I am (and so is Mr. Mathematica) completely unable to solve this equation although it looks easier (at least to the untrained eye).

My question is,

• Should I give up on solving this equation algebraically and embrace numerics?
• Is there any change of variables that would make my life easier?

Any thoughts are deeply appreciated.

It is possible to separate $u$ and $w$ quite easily for your system:

$\begin{cases} wu'=(2-w)u \\ ww'=u-w \end{cases}\implies \begin{cases} u'=(2-w)(w'+1) \\ u=w(w'+1) \end{cases}$

We can then isolate $w$ like this : $\quad w'(w'+1)+ww''=(2-w)(w'+1)$

But I'm afraid this ODE is not much simpler to solve even though it is in single variable.
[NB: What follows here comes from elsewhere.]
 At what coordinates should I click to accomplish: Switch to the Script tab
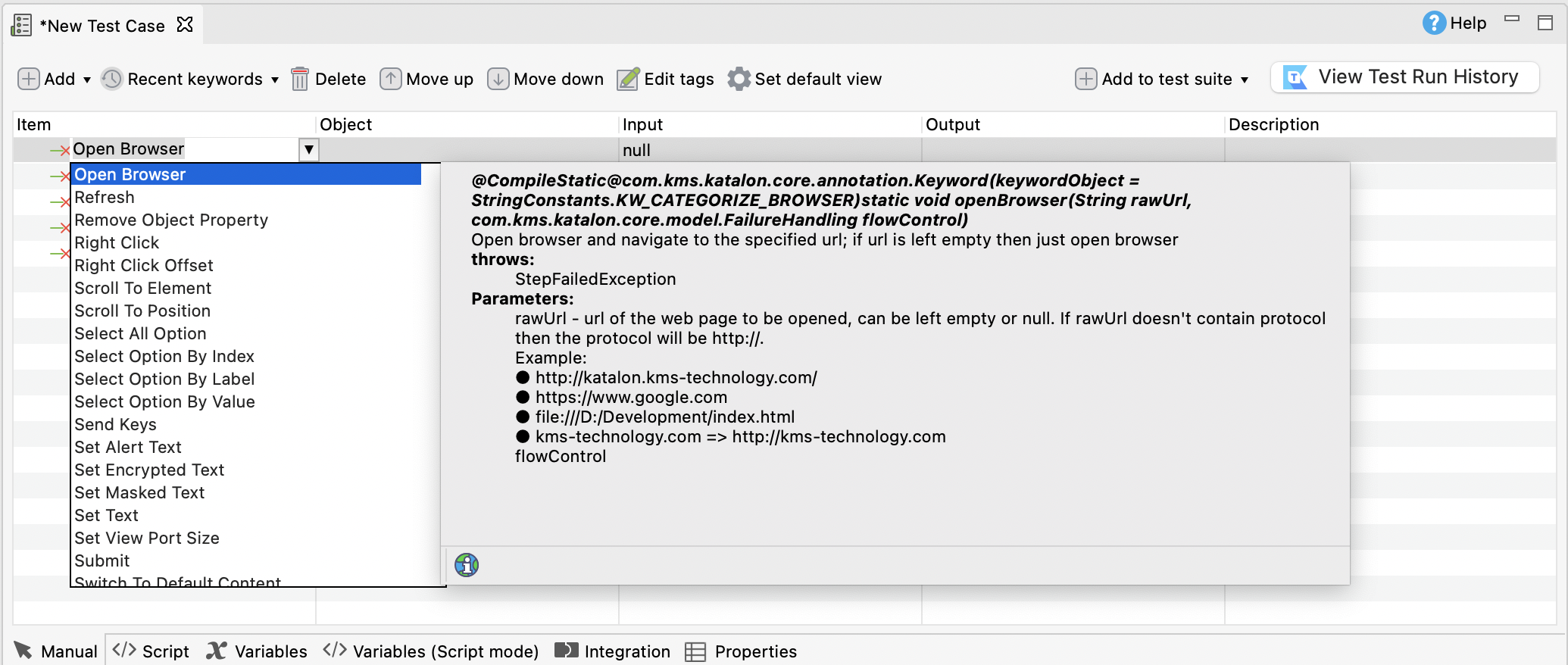click(x=151, y=651)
There are two different attempts to attack the equation. But both of them are unsuccessful.

$${\bf Attempt\ 1.\ To\ full\ differencial}$$ Let $\ v=w-2,\ $ then $$ \begin{cases} u'=-\,\dfrac{v}{v+2}\,u\\[4pt] u = (v'+1)(v+2), \end{cases}\rightarrow \begin{cases} v''(v+2) + v'(v'+v+1) + v = 0\\ u = (v'+1)(v+2), \end{cases} $$ $$\left(\left(v'+\frac{v}2\right)(v+2)\right)' + v = 0,$$ and this seems as the maximum of possible.
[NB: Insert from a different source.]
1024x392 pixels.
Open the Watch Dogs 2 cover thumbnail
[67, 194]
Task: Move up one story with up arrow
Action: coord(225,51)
$${\bf Attempt\ 2.\ Substitution.}$$ Let $\dot a = \frac{da}{dt},$ then as shown $$u = w(\dot w +1),\quad \dot u = (2-w)(\dot w+1),$$ $$w\ddot w+ (\dot w + w - 2)(\dot w+1) = 0.$$ That means that $$w\dot y + (y+w-2)(y+1) = 0,$$ where $$y=\dot w.$$ If to consider $y$ as function of $w,$ then $$\dot y = \dfrac{dy}{dt} = \dfrac{dy}{dw}\cdot\dfrac{dw}{dt} = y'y,$$ $$wyy'+(y-w-2)(y+1) = 0,$$ $$y(wy'+ y-w-1) = w+2,$$ $$y((wy)'-w-1) = w+2.\qquad(1)$$ Homogenius equation is: $$y((wy)'-w-1) = 0.$$ Non-trivial solution: $$wy = \frac12w^2 + w + C_1,$$ $$y = \frac12w+1+\dfrac {C_1}w.$$ Using the constant variation method: $$y=\frac12w+1+\dfrac zw.$$ Substitution to $(1)$ gives: $$\left(\frac12w+1+\dfrac zw\right)z' = w+2,$$ $$(2z+w^2+2w)z' = 2(w^2+2w),$$

but further simplification seems impossible.